The low-lying Fort Marlborough was built by the British in the 18th century, and in order to conceal it within its surroundings, the entrance is hidden, as a tunnel deep down. Do take a tour through the fort's gloomy tunnels, and prepare yourself for getting interesting insights.

Cala de Sant Esteve, Menorca
Es Nautic Ciutadella

This restaurant serves high-class seafood, and outstanding views over the harbour on top. While this is the best spot in town for trying lobster stew, you will also enjoy its very pleasing atmosphere.

8 Cami de Baix, Ciutadella, Menorca
Es Molí d´es Racó

This restaurant invites you to traditional Minorcan dining experience, in the confines of an old windmill with a very special atmosphere. Specialities include partridge with cabbage and roast suckling pig, so head here for having a proper traditional meal.
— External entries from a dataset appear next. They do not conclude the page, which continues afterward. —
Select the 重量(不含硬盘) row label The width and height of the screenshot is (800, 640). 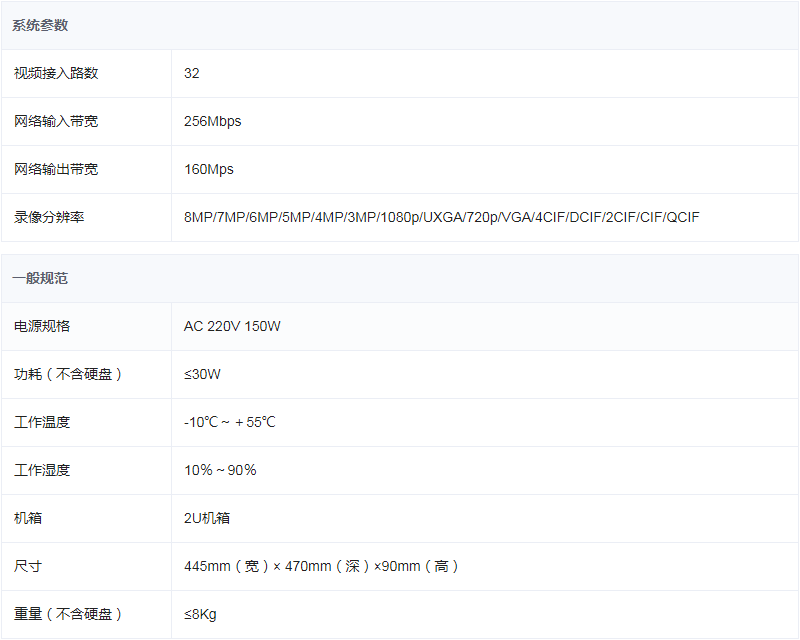68,614
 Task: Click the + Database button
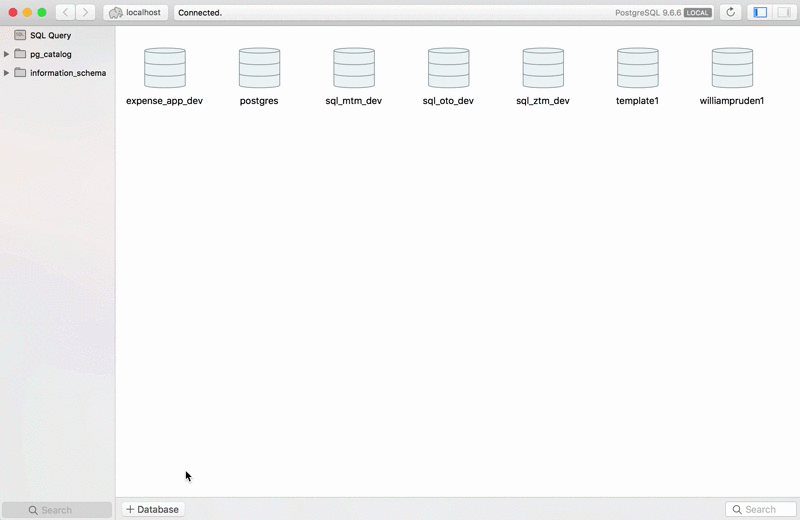[153, 509]
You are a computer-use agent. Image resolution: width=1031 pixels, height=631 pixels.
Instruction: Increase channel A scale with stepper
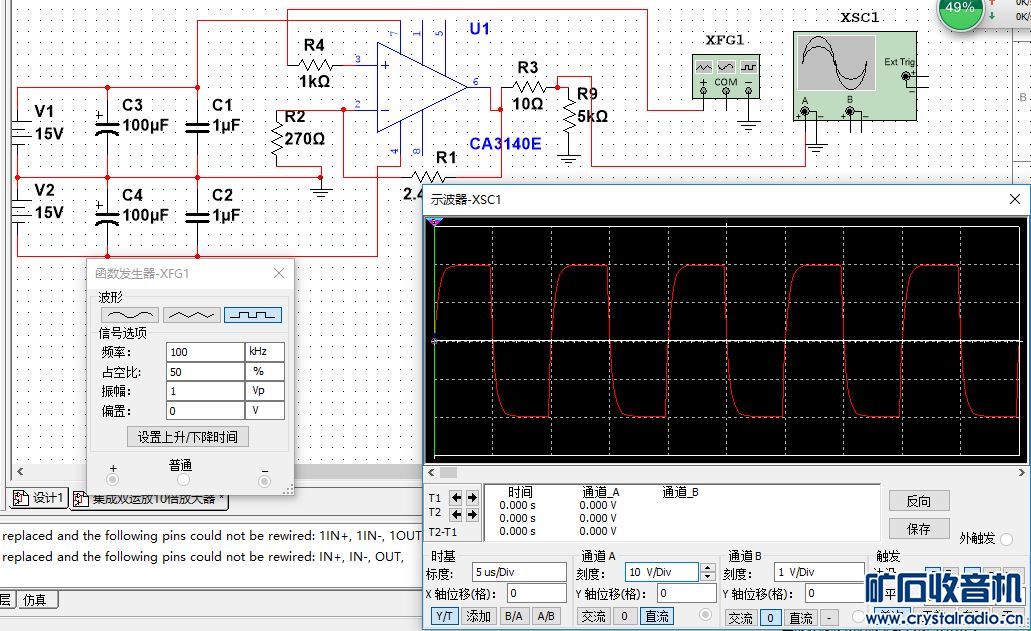tap(708, 568)
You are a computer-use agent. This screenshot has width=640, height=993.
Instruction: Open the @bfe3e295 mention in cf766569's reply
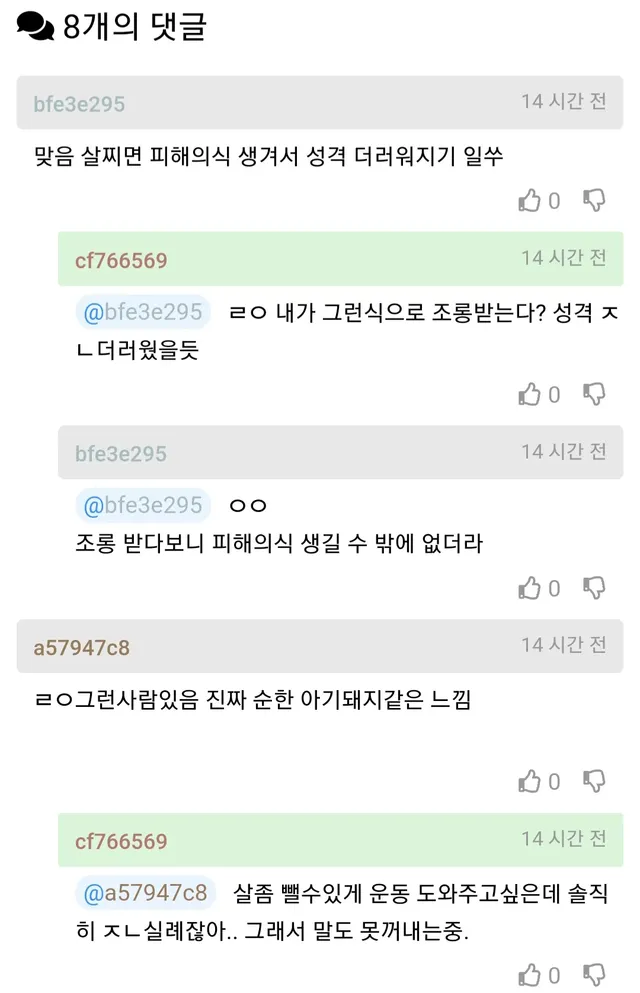[143, 312]
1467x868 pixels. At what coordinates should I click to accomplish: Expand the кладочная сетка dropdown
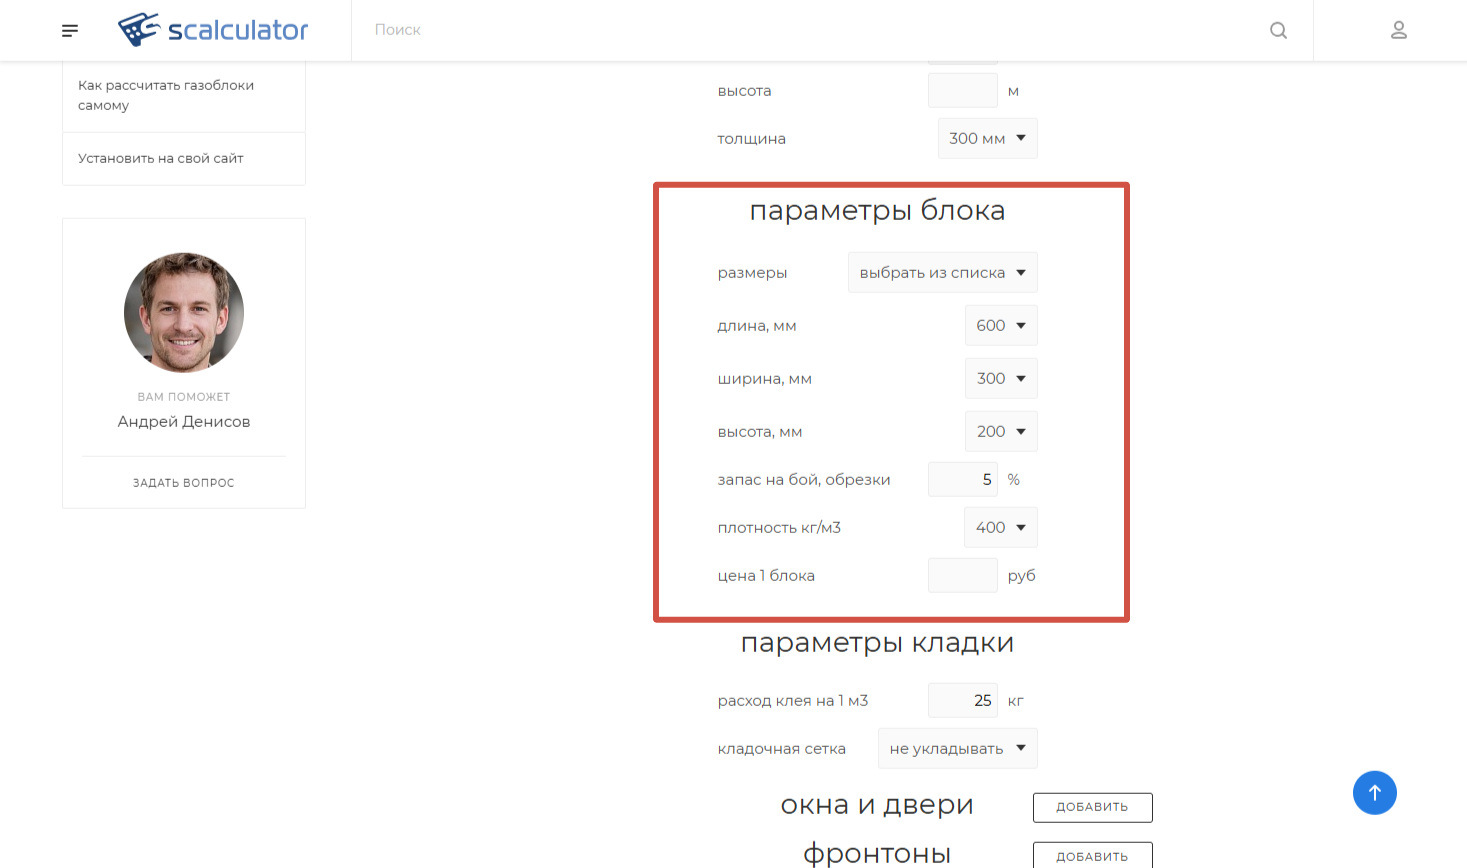[x=957, y=748]
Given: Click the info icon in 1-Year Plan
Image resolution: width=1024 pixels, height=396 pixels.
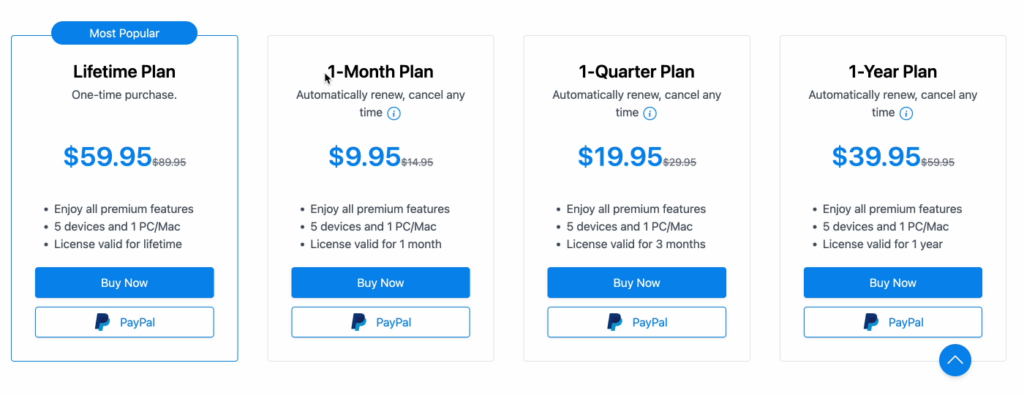Looking at the screenshot, I should [x=906, y=113].
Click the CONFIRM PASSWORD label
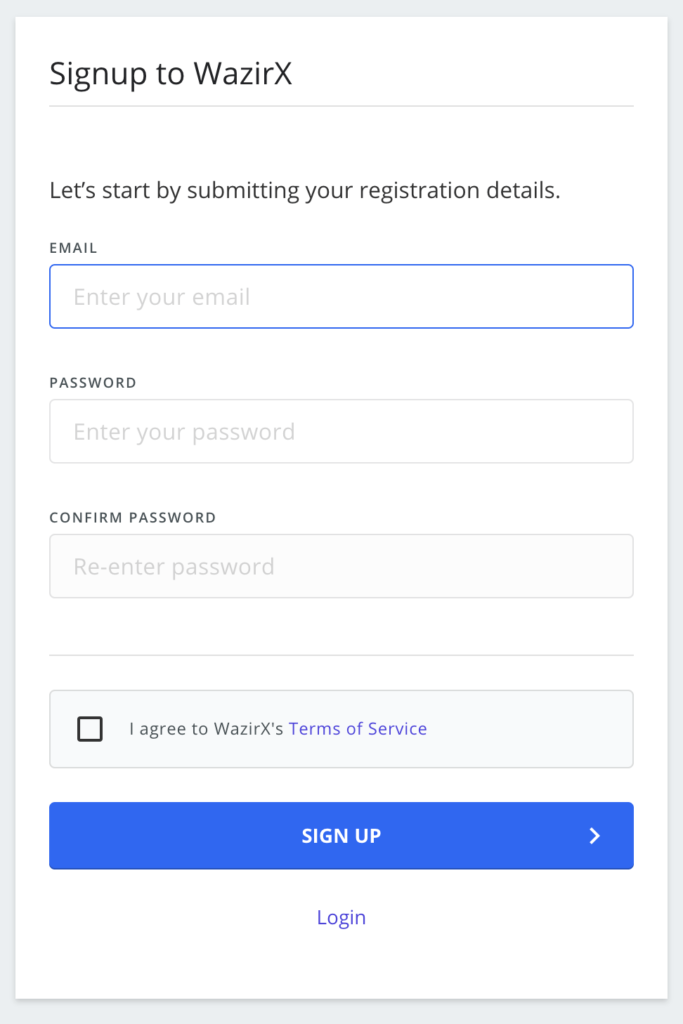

53 Calle Major, Es Mercadal, Menorca
S'Avarca de Menorca

You cannot leave the island without buying a pair of avarques, and you will here find both the widest selection and the most unique designs at the oldest factory on the island. Take a look around and you will most probably find the perfect souvenir.

Carrer de ses Moreres 47, Mahón, Menorca
Ca Nu Maru

This bakery is a sweet tooth's paradise as you can here buy traditional Menorcan snacks and pastry for your journey home, and also for enjoying right at the moment. You can also head here for lunch, as they serve great salad with fresh ingredients as well.

Career de Ferreries 11, Alaior, Menorca

Passport / Visa

Spain can be visited visa-free for up to 90 days by citizens of most European countries, Australia, New Zealand, Japan, South Korea, Taiwan, Malaysia, Israel, UAE and most countries in America. If you are unsure whether or not you need to apply for a visa, we recommend contacting the embassy or consulate in your country. International (non-Schengen) travelers need a passport that is valid for at least 3 months after the end of their intended trip in order to enter the Schengen zone. Citizens of Schengen countries can travel without a passport, but must have a valid ID with them during their stay.

Best Time to Visit

With its typically Mediterranean climate, and being the most temperate one of the Balearic islands, Menorca can be visited all year long, and due to its refreshing sea breeze, it also never gets too hot during the summer. The average temperature of 25 degrees during the summer season, from June until September, are enriched by 11 hours of sunshine, whereas the winter from November until February can be marked with heavy rainfall. Keep in mind, therefore, that many establishments with outdoor activities can be closed during the colder months, but the islands will nonetheless be lively, and luckily also not as crowded as during the peak season.